_MATERIALS PROVIDED:_
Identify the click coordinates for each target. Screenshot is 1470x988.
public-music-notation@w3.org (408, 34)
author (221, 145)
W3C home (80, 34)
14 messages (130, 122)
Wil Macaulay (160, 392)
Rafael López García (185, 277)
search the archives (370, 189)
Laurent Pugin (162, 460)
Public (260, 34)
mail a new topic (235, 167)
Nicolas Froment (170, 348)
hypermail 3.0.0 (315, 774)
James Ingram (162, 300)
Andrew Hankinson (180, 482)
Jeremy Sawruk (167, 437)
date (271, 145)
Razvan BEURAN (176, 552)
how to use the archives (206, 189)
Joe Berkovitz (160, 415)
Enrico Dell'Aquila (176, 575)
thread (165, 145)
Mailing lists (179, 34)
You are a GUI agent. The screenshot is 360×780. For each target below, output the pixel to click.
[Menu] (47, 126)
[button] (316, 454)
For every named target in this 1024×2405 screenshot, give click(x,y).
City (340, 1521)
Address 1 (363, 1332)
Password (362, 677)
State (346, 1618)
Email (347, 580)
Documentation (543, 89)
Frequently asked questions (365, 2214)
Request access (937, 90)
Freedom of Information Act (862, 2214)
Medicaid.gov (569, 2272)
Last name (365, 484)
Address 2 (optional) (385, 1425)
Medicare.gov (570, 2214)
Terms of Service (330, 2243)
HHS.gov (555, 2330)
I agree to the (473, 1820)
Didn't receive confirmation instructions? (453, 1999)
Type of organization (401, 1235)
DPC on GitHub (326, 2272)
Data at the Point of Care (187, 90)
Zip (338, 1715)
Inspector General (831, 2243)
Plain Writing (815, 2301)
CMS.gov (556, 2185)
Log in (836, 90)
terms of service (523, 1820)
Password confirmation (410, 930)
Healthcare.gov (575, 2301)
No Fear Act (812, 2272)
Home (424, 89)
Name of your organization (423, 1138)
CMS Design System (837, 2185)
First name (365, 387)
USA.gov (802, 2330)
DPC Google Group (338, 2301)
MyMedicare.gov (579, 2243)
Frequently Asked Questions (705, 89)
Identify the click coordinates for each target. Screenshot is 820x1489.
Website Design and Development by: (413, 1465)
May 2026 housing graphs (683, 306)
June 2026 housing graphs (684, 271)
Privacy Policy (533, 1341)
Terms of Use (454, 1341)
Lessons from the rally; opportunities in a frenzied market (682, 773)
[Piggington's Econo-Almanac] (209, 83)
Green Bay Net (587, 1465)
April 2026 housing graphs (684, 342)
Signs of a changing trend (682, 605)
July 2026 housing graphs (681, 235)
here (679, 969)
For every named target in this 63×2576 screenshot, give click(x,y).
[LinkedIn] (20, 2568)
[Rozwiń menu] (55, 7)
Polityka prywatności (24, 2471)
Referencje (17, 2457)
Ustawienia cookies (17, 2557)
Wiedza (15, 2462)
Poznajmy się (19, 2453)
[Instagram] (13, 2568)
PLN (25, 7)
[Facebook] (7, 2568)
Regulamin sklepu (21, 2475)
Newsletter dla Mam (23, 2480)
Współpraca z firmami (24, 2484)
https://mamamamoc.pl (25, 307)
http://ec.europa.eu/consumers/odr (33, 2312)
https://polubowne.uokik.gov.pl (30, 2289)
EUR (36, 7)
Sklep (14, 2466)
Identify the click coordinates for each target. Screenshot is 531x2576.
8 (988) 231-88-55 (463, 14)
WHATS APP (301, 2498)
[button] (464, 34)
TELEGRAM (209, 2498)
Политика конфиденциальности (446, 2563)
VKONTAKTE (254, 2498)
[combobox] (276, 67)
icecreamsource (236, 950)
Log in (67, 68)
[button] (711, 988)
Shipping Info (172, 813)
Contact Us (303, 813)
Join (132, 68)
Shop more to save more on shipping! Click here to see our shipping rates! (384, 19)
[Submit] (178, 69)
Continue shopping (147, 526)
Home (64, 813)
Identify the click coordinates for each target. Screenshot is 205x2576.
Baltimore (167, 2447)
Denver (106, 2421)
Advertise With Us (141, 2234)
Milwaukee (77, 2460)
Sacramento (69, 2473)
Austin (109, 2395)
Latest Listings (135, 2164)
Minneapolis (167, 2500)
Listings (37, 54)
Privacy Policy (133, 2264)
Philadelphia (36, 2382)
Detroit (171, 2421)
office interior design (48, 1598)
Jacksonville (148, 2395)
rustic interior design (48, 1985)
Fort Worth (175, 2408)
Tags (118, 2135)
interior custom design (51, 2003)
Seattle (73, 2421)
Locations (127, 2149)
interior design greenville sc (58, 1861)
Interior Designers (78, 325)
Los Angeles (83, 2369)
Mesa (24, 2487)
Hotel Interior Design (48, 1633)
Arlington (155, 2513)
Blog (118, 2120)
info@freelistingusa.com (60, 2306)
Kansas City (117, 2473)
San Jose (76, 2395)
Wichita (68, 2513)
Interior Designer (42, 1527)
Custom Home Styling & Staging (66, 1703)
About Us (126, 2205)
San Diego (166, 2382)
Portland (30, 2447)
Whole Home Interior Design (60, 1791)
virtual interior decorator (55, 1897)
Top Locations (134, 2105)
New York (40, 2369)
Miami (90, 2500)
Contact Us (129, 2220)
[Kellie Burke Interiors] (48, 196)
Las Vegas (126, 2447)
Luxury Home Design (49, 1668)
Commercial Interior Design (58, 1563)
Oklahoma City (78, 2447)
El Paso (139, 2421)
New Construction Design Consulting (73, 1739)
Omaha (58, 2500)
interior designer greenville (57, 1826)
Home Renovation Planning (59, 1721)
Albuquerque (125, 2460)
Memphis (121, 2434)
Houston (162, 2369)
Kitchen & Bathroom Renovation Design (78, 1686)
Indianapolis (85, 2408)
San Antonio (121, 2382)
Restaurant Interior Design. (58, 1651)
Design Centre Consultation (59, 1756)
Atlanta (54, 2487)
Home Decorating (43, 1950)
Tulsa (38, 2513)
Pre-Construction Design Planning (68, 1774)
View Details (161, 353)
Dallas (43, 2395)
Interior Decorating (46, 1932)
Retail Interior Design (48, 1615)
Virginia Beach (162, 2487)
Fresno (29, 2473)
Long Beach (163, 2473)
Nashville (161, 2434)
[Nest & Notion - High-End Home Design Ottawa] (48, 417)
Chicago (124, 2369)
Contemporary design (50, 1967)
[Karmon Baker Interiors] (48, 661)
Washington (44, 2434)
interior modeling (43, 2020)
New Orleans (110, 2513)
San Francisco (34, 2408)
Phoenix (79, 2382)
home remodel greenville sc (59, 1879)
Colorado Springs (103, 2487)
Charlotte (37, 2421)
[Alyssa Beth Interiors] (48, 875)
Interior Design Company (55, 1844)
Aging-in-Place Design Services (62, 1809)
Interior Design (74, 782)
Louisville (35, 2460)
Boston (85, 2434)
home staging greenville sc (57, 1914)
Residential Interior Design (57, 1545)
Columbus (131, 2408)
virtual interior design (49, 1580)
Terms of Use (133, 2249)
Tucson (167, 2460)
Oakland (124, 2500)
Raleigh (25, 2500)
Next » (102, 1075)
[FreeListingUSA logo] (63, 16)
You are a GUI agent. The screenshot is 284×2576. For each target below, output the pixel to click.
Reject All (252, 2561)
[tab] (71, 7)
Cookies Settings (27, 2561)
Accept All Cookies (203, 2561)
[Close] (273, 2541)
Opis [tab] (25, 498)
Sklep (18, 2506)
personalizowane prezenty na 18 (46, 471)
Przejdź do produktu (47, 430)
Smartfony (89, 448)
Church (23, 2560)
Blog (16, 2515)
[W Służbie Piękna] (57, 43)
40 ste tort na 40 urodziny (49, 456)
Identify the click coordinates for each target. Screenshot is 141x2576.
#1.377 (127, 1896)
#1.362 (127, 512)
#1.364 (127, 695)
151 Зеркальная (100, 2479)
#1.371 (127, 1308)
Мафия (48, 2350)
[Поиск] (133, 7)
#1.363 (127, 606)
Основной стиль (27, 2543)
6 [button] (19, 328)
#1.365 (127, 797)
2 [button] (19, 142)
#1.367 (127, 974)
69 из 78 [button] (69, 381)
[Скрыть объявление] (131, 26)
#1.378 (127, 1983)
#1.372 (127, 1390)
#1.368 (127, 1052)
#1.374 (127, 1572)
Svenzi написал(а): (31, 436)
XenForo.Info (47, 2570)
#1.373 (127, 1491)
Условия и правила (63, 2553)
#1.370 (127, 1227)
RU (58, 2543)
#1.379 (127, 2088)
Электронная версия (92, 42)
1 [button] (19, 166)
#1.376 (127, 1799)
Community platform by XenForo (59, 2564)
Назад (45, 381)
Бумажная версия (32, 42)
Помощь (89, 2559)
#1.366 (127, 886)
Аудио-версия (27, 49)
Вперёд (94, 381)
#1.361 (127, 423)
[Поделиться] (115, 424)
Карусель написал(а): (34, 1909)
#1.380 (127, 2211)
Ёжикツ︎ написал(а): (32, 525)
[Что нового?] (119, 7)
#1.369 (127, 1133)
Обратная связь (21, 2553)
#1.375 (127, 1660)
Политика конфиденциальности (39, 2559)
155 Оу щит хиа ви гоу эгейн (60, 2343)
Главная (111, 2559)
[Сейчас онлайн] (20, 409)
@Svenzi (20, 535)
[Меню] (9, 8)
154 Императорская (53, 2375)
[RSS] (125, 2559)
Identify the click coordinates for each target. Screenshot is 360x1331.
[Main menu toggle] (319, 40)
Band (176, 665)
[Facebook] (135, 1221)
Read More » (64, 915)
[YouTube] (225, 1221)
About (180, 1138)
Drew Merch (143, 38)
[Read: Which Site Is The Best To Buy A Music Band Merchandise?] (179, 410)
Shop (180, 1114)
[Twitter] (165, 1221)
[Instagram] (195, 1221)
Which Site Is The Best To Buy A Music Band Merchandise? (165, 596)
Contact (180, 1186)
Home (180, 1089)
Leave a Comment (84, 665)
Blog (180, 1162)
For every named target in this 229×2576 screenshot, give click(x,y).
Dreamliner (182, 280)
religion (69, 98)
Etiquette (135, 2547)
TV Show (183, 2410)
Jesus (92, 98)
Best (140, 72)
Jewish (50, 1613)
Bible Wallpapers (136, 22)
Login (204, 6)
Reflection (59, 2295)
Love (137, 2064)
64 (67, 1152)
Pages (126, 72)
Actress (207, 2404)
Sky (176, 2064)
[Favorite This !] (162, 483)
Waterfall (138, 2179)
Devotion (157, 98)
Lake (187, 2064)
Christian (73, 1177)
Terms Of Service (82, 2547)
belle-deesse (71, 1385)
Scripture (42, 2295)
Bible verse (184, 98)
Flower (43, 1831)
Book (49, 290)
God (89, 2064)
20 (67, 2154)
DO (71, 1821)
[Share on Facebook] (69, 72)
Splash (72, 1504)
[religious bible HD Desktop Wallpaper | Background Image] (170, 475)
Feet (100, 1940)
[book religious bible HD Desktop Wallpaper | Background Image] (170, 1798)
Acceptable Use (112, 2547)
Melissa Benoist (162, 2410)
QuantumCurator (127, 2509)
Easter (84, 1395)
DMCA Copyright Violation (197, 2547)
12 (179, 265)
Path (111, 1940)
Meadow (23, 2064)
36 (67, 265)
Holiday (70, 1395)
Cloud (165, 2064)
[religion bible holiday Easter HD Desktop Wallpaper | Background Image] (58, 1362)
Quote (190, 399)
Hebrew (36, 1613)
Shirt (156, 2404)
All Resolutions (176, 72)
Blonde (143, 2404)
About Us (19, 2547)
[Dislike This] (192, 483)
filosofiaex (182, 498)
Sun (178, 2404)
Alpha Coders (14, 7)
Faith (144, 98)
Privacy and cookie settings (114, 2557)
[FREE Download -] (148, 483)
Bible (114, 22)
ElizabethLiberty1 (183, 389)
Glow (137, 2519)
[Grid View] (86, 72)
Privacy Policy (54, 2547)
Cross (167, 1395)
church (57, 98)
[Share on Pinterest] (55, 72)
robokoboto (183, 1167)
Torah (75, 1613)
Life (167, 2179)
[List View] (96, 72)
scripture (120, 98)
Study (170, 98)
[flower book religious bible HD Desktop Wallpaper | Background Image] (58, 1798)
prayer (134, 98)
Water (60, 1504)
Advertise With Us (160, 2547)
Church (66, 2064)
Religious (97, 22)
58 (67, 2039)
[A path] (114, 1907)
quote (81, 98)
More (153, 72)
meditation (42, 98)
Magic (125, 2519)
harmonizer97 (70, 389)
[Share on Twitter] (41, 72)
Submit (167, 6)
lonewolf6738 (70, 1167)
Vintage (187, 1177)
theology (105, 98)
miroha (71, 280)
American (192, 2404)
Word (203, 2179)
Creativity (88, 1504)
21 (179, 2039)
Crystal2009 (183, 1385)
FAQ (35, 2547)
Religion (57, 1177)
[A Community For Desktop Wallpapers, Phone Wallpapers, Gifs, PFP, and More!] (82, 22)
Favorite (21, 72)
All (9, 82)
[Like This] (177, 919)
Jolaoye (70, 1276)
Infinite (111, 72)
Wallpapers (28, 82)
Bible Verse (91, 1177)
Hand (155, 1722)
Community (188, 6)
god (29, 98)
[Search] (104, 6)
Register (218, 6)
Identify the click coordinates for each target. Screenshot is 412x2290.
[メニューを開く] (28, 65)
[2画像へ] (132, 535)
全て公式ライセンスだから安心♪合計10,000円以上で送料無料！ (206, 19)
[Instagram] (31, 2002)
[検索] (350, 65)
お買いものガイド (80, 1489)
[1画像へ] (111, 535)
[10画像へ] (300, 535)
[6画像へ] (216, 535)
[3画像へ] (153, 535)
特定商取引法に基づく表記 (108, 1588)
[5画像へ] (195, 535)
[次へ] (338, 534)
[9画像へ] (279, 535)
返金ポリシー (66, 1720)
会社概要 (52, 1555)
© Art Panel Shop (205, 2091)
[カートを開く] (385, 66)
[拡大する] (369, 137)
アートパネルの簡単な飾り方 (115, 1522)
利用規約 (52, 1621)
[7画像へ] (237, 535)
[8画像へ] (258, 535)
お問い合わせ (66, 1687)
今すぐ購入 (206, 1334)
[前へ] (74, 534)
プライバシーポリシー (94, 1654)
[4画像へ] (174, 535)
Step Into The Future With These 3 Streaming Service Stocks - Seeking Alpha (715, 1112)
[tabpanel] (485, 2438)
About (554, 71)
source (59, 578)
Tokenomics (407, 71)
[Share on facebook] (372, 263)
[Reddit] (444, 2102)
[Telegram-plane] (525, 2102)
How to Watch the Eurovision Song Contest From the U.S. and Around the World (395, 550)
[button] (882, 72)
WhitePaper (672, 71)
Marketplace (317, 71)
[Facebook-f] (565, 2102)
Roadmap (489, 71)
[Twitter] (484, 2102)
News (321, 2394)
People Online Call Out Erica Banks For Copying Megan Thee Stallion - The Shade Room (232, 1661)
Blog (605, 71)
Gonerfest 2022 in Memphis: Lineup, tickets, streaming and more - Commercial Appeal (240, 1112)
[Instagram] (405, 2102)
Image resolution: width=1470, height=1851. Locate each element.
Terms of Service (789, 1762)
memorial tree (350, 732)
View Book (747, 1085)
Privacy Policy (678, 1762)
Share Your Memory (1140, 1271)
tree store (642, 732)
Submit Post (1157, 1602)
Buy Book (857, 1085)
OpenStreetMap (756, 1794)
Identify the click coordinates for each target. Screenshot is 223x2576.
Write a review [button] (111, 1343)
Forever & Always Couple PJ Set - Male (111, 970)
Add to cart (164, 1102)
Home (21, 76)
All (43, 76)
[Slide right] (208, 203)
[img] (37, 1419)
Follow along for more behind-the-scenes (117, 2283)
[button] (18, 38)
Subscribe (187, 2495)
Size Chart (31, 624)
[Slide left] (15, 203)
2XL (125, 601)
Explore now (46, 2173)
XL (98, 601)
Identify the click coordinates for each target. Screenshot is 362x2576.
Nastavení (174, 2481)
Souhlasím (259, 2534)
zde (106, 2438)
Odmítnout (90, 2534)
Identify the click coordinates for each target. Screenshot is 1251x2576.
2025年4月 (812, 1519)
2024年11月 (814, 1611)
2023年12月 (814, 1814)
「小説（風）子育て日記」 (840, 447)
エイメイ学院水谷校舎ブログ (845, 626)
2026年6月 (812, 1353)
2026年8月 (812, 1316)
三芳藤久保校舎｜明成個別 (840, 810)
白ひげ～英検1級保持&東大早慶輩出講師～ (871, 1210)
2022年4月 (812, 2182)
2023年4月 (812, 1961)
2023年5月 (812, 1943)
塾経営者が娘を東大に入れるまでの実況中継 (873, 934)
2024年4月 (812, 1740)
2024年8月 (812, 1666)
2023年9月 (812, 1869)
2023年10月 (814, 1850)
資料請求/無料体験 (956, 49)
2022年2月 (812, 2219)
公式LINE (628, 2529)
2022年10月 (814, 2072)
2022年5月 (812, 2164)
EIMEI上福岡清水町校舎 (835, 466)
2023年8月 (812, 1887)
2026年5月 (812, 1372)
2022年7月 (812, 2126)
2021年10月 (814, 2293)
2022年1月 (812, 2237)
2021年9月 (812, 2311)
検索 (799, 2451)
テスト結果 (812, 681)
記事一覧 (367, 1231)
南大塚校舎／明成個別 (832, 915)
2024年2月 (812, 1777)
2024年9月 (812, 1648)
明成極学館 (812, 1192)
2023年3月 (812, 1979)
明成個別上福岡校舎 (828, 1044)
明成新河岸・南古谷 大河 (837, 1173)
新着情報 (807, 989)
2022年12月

_REQUIREMENT:_ Search the material above for "Community". Pull out each line where it shows up.

_TASK ANSWER:_
Community platform by XenForo (59, 2564)
[A Community For Desktop Wallpapers, Phone Wallpapers, Gifs, PFP, and More!] (82, 22)
Community (188, 6)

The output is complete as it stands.